____ Supplied data
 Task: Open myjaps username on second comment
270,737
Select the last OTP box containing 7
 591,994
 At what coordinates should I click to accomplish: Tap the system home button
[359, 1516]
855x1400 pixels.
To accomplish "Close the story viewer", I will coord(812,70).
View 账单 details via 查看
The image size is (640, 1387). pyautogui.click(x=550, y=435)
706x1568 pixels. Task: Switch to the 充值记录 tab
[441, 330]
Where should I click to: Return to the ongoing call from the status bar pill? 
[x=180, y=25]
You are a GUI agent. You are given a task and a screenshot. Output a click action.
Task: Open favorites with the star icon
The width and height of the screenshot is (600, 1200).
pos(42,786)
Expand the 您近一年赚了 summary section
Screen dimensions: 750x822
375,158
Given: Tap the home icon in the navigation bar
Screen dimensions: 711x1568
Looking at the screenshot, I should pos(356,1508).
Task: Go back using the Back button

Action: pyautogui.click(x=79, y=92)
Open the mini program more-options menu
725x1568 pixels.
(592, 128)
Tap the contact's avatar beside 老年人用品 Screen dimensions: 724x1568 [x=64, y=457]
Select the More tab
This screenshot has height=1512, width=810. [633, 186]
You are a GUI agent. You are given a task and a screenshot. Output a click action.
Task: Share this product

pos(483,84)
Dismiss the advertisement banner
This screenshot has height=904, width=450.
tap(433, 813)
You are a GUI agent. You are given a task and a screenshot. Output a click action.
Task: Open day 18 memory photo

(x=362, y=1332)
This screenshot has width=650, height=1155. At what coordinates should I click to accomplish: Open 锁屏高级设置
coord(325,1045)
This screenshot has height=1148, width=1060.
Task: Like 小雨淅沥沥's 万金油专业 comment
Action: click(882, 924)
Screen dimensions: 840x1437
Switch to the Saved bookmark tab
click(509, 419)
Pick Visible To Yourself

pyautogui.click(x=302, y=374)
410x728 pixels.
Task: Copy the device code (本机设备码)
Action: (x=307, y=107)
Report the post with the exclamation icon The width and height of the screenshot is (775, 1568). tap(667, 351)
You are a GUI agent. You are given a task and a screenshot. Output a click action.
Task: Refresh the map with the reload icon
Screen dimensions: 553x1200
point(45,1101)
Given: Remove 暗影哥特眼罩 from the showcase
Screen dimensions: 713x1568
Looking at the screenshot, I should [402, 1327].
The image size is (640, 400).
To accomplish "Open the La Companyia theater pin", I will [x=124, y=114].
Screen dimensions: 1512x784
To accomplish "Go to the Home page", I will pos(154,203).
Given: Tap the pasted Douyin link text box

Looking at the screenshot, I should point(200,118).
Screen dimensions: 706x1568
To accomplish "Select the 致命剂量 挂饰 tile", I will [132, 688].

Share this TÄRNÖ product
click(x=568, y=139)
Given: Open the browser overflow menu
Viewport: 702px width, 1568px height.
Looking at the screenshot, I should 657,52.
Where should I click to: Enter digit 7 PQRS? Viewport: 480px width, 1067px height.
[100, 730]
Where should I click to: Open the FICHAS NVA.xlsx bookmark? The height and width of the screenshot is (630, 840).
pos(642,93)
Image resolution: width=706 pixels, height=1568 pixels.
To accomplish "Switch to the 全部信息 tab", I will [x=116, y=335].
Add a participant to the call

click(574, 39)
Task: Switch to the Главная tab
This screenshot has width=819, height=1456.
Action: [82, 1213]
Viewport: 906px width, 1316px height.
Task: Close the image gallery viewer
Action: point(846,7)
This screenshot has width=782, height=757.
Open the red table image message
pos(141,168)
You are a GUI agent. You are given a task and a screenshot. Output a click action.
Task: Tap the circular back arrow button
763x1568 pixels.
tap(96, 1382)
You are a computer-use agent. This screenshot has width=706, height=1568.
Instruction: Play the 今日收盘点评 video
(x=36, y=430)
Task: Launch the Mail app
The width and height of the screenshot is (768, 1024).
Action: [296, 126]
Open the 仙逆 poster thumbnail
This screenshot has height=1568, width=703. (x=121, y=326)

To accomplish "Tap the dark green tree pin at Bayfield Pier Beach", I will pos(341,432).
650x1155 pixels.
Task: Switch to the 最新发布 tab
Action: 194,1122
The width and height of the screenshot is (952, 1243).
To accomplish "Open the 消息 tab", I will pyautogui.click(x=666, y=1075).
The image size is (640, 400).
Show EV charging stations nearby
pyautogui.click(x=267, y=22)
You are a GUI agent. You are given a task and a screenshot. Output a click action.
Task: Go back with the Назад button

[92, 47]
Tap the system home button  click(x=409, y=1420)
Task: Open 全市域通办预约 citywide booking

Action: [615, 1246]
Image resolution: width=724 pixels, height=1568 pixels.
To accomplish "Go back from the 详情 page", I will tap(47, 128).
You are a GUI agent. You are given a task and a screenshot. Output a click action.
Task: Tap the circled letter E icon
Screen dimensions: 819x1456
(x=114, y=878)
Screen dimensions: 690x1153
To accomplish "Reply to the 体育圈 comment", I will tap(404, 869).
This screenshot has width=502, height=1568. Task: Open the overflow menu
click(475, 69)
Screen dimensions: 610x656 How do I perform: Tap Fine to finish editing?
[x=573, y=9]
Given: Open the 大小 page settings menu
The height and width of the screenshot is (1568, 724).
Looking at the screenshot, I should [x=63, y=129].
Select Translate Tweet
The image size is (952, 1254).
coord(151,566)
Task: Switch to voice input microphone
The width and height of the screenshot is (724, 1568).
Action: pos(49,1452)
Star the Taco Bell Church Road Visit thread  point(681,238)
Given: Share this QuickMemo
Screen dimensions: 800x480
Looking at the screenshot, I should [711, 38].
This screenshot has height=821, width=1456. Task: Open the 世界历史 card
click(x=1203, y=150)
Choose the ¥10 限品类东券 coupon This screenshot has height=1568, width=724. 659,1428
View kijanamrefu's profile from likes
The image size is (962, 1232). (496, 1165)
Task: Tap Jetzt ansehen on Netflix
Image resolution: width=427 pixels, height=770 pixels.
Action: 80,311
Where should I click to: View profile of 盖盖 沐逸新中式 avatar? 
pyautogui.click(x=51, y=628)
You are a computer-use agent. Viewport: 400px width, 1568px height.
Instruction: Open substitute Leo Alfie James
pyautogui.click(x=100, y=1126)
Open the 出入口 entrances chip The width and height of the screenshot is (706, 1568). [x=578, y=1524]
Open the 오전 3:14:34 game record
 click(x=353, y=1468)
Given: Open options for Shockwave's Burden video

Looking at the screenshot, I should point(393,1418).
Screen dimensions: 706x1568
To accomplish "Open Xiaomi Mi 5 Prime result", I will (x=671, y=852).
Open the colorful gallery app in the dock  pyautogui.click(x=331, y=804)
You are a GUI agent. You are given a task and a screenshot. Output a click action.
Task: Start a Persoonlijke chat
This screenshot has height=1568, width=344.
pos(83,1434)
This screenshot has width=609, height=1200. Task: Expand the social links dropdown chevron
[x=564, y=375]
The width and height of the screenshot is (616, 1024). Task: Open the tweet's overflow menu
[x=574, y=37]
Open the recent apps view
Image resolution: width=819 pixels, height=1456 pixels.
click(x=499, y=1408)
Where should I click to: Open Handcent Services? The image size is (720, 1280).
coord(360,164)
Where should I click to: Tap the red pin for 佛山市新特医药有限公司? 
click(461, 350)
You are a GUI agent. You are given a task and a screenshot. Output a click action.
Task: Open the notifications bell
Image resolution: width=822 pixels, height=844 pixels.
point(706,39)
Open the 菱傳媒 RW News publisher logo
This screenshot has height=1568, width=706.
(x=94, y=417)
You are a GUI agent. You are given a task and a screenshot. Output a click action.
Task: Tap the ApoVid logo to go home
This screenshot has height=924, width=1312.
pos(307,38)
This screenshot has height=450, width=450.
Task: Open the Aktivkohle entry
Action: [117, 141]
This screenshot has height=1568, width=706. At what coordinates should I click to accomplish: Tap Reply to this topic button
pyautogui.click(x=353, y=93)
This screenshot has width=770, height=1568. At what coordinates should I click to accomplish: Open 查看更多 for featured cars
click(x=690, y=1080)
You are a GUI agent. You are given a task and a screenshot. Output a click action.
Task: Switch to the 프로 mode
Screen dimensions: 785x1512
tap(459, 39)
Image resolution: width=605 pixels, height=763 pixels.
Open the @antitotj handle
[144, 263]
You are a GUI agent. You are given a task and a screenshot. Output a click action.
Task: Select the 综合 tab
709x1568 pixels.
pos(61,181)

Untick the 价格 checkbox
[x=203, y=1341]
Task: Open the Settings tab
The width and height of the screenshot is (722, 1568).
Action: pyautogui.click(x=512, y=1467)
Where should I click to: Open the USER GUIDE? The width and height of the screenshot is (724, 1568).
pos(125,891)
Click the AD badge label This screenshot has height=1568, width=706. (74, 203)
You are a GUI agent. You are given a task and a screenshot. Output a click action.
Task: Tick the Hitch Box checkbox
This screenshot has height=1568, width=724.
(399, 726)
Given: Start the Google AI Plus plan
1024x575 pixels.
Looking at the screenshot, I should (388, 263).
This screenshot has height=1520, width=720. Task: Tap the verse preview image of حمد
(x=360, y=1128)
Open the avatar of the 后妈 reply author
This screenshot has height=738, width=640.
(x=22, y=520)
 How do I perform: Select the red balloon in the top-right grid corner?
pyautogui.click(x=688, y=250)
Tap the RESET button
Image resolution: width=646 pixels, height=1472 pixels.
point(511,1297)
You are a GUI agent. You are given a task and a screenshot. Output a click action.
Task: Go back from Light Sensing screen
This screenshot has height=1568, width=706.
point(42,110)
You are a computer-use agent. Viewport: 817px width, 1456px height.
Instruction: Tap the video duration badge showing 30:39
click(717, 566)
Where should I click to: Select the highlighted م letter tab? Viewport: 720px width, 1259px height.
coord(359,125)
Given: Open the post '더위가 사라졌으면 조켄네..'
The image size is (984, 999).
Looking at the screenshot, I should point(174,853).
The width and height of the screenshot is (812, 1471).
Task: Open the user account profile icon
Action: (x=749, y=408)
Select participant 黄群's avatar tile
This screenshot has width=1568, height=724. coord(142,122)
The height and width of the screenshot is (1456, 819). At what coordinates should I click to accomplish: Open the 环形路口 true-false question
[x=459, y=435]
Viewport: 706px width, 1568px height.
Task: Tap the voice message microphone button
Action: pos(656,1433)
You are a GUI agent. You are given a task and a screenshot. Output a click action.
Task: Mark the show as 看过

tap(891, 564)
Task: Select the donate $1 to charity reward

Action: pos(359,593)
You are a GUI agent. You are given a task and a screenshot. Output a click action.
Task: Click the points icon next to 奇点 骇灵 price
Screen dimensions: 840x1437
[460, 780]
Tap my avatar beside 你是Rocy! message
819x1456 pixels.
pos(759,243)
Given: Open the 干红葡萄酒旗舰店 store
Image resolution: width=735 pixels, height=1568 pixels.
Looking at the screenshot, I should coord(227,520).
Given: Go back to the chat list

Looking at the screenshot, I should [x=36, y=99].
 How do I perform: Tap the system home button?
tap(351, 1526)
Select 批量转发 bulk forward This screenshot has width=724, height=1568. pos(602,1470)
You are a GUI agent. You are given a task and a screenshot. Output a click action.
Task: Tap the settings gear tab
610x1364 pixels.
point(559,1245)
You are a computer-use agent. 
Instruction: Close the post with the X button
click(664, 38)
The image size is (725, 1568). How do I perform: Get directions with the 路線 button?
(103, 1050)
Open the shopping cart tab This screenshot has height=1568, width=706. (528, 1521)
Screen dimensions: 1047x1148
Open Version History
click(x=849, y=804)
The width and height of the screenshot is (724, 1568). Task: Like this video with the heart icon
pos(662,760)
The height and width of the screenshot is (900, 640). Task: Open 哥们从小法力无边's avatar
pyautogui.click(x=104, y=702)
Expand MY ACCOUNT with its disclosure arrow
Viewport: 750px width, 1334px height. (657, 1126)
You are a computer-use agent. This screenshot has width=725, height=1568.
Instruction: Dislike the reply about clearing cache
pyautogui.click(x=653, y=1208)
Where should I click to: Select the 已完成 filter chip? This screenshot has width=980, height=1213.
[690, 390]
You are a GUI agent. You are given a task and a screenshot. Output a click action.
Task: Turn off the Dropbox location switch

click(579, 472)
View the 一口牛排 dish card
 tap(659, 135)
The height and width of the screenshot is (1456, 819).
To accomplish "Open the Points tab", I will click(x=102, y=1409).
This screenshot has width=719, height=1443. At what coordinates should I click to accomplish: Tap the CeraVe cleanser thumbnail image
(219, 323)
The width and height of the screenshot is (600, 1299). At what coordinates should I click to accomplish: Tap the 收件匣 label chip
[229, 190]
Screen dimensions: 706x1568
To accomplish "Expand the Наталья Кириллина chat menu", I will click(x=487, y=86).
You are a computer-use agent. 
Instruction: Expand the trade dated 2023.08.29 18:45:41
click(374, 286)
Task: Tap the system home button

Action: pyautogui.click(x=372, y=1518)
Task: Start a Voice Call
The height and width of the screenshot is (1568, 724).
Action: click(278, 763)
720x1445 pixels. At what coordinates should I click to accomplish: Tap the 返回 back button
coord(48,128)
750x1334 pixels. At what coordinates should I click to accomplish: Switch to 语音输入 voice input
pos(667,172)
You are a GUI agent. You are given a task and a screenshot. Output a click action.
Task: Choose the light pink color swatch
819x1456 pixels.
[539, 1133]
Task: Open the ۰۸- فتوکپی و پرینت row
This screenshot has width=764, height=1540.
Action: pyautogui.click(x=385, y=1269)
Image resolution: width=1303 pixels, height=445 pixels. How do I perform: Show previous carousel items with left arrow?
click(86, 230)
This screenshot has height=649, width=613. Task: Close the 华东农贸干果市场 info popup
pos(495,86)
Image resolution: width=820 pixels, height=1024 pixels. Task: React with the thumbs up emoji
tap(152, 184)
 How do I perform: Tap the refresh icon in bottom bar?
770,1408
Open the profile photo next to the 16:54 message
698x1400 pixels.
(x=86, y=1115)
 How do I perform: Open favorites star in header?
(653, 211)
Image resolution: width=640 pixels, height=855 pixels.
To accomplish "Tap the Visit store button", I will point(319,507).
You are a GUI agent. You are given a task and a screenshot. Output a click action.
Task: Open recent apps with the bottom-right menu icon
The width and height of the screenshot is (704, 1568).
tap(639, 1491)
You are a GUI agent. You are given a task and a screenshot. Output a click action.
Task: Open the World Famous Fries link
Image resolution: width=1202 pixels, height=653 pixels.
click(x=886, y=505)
________
### Instructions to follow
Copy out the records above from the start through the line containing "[x=180, y=25]", both ends included, keeping every character as it appears.

### Answer for the task
 Task: Open myjaps username on second comment
270,737
Select the last OTP box containing 7
 591,994
 At what coordinates should I click to accomplish: Tap the system home button
[359, 1516]
855x1400 pixels.
To accomplish "Close the story viewer", I will coord(812,70).
View 账单 details via 查看
The image size is (640, 1387). pyautogui.click(x=550, y=435)
706x1568 pixels. Task: Switch to the 充值记录 tab
[441, 330]
Where should I click to: Return to the ongoing call from the status bar pill? 
[x=180, y=25]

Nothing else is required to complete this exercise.